Plan meaningful activities together.

  1. Get creative.
  2. Plan fun activities that are both meaningful and educational.
  3. Work as a team to make sure the activity is safe and enjoyable for everyone involved.

Abandon all screens and more time with each other.

  1. Take time to be together.
  2. Talk about what is going on in your life.
  3. Do something together, like a walk or a hike.
  4. Do something you used to do when you were dating (like watching a movie).
  5. Do something new with each other, like taking the kids out for ice cream and playing games at the park Divorce!

Give back to others during the holidays.

  1. Volunteering at a soup kitchen. You can volunteer for the holidays, or you can help out throughout the year by donating your time and money to local charities Divorce.
  2. Giving gifts to people in need. This could be as simple as sending a gift card or toy to another child who may not have anything during this season of giving thanks, but also consider donating money directly through your local food bank or homeless shelter in your area.

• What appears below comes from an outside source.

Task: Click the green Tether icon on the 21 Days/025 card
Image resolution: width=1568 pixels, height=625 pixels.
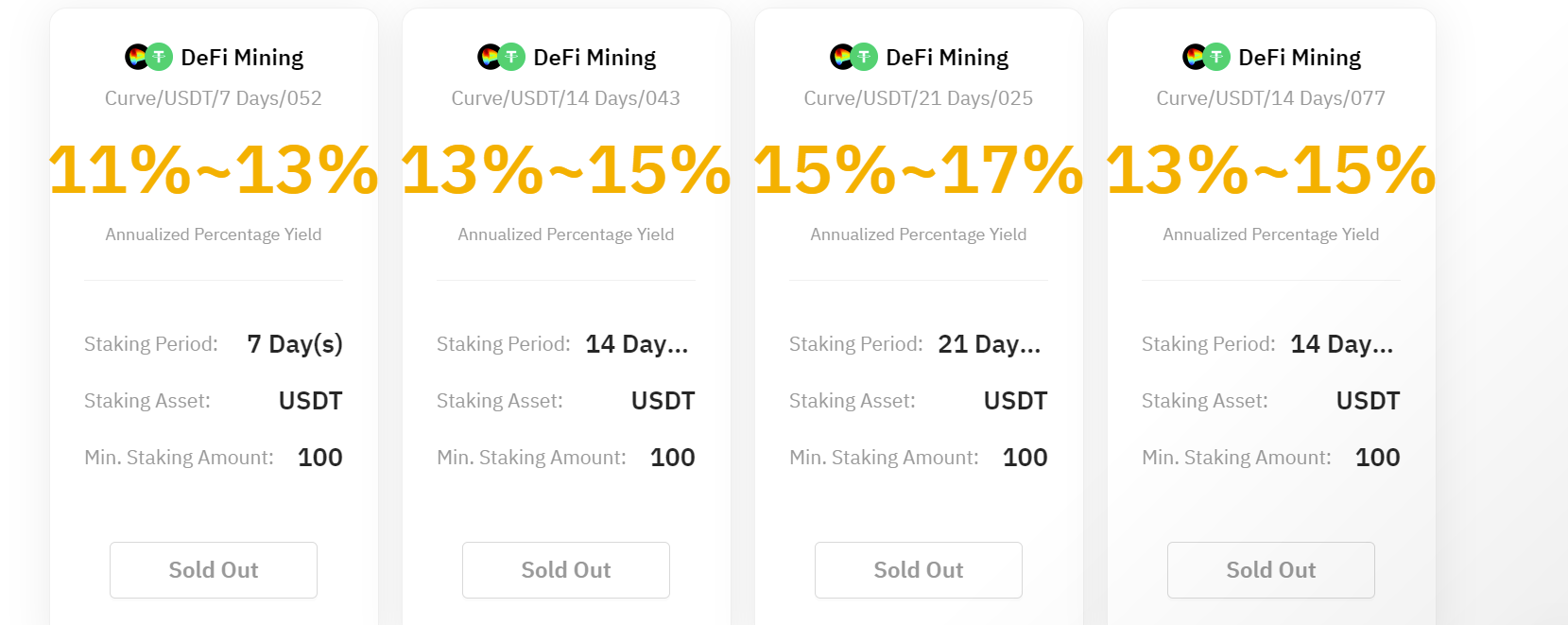Action: click(x=865, y=57)
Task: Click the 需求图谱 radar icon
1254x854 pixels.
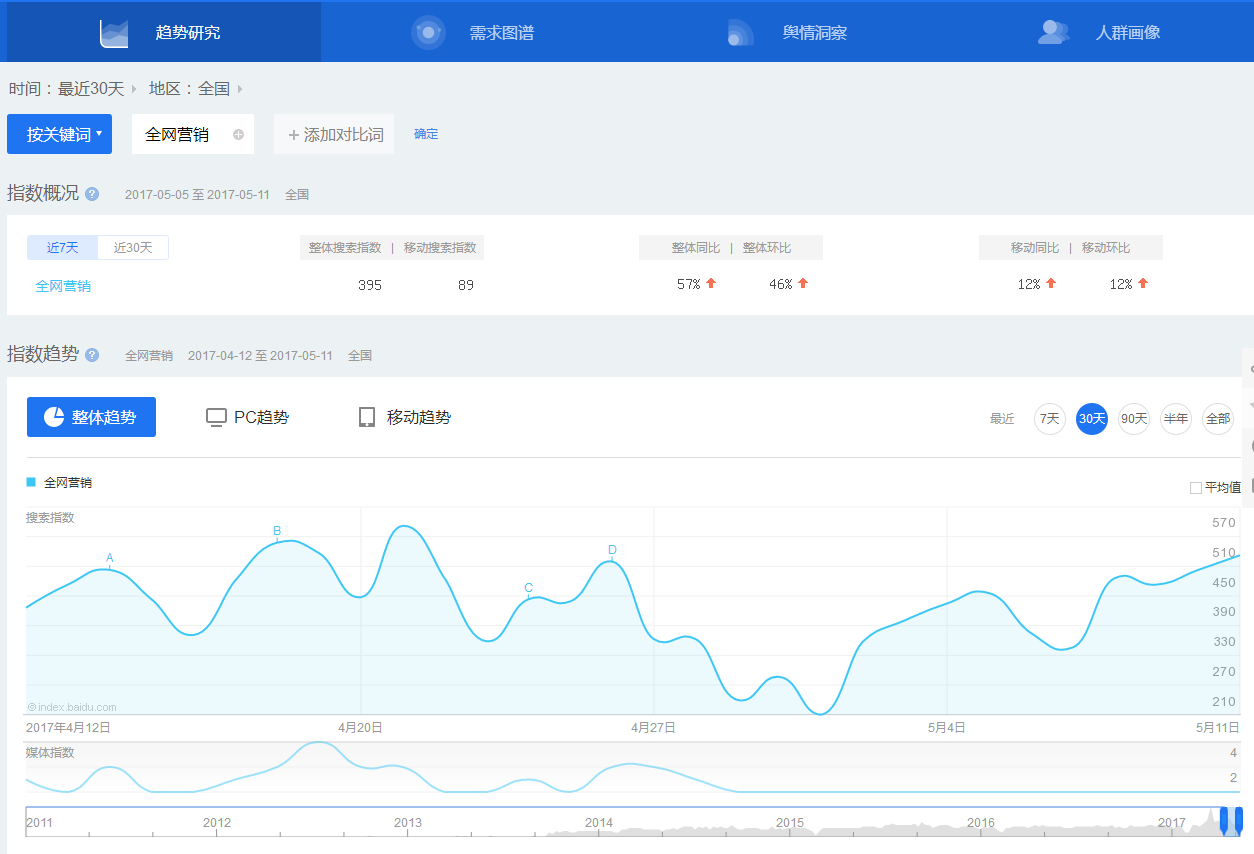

You could also give gifts directly from yourself to someone else’s family this Christmas season (or any other time of year) Divorce.
  3. Spending time with family members who are celebrating their birthdays together over Christmas break is always one of my favorite traditions ever since I was a little girl Divorce!

You can create a joyful holiday season even if you are going through a divorce, even if your children are grown and have their own families, even if you have new roles, etc.

You can create a joyful holiday season even if you are going through a divorce, even if your children are grown and have their own families, even if you have new roles, etc.

You may be experiencing sadness or grief during the holidays this year. It’s also possible that your spouse has more of an interest in hosting festive gatherings than you do; however, that doesn’t mean that it has to stop there! You can still find ways to make sure everyone feels loved and appreciated during this time of year—and that includes yourself Divorce!

Conclusion

The holidays are a time when families come together, but they’re also a time when people—even those who have been through a divorce—can find new meaning in their lives. You can do this by choosing activities that are meaningful for you, for your kids, and for other people who may be living difficult times of their own. We hope this article has given you some ideas on how to do that Divorce.